Assigned task -
Only lines that contain the word "computer" belong in the answer; copy them from the records below.

Data records -
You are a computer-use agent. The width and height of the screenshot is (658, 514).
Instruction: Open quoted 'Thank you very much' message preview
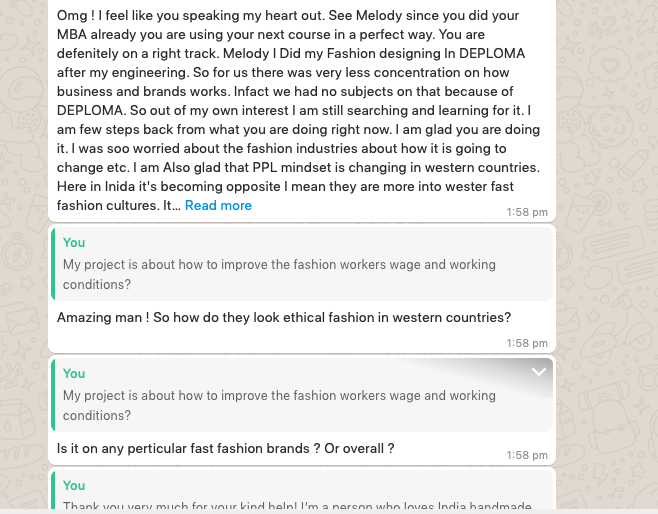[302, 490]
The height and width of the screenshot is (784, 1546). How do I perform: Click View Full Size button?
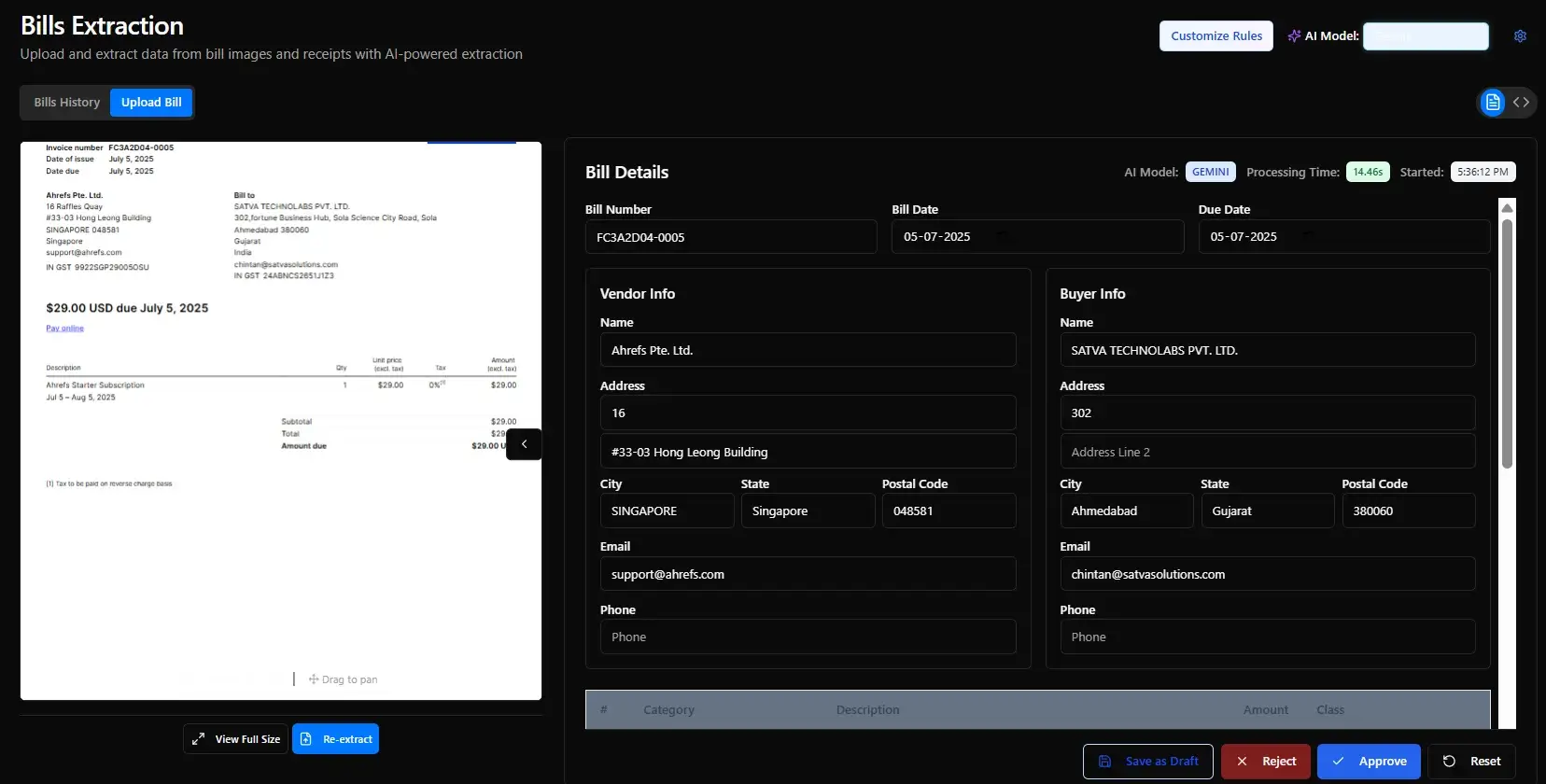coord(235,739)
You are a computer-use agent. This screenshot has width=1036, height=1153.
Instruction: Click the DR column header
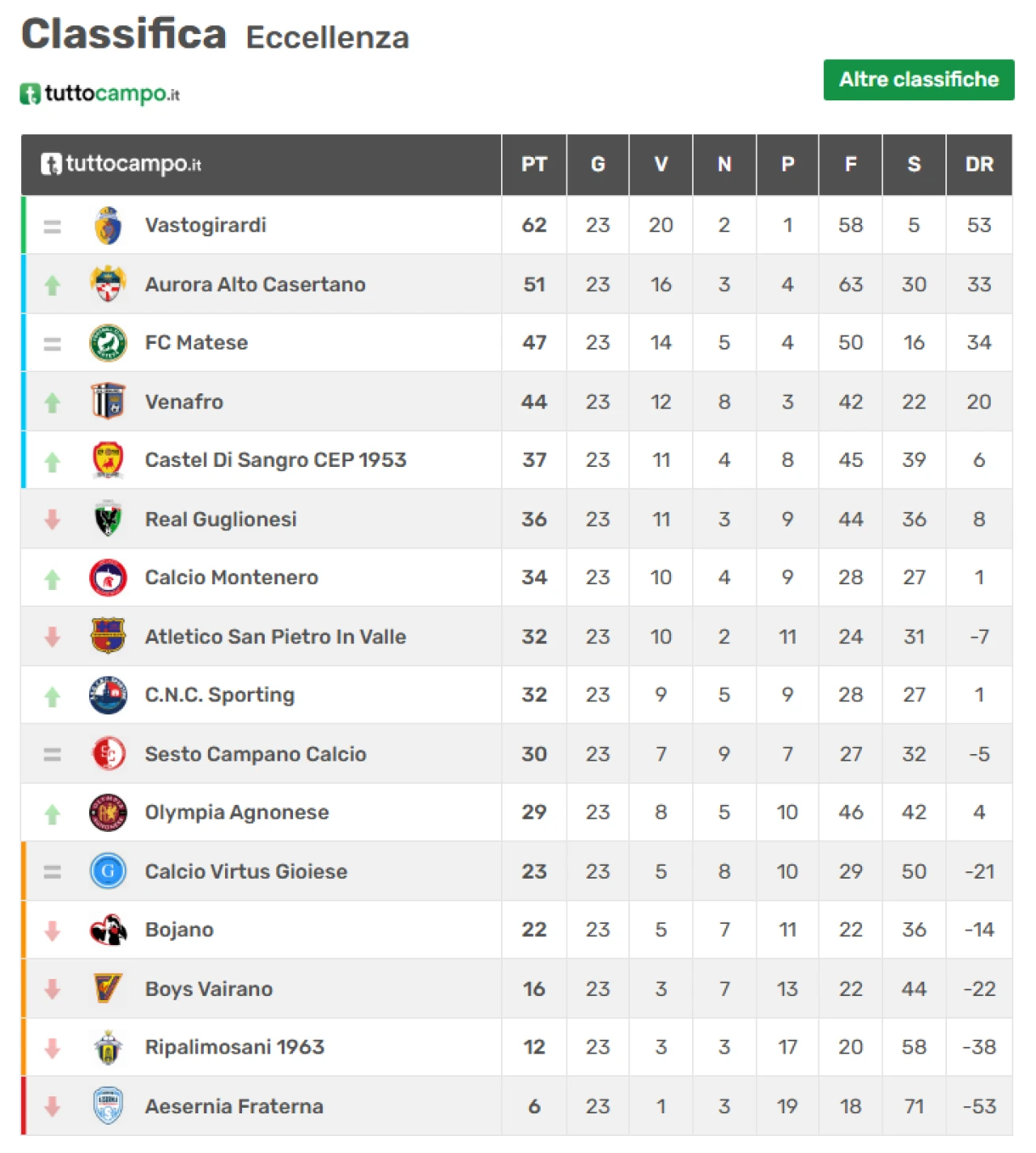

Output below -
You are a computer-use agent. The width and height of the screenshot is (658, 514).
You are a computer-use agent. This screenshot has width=1036, height=1153.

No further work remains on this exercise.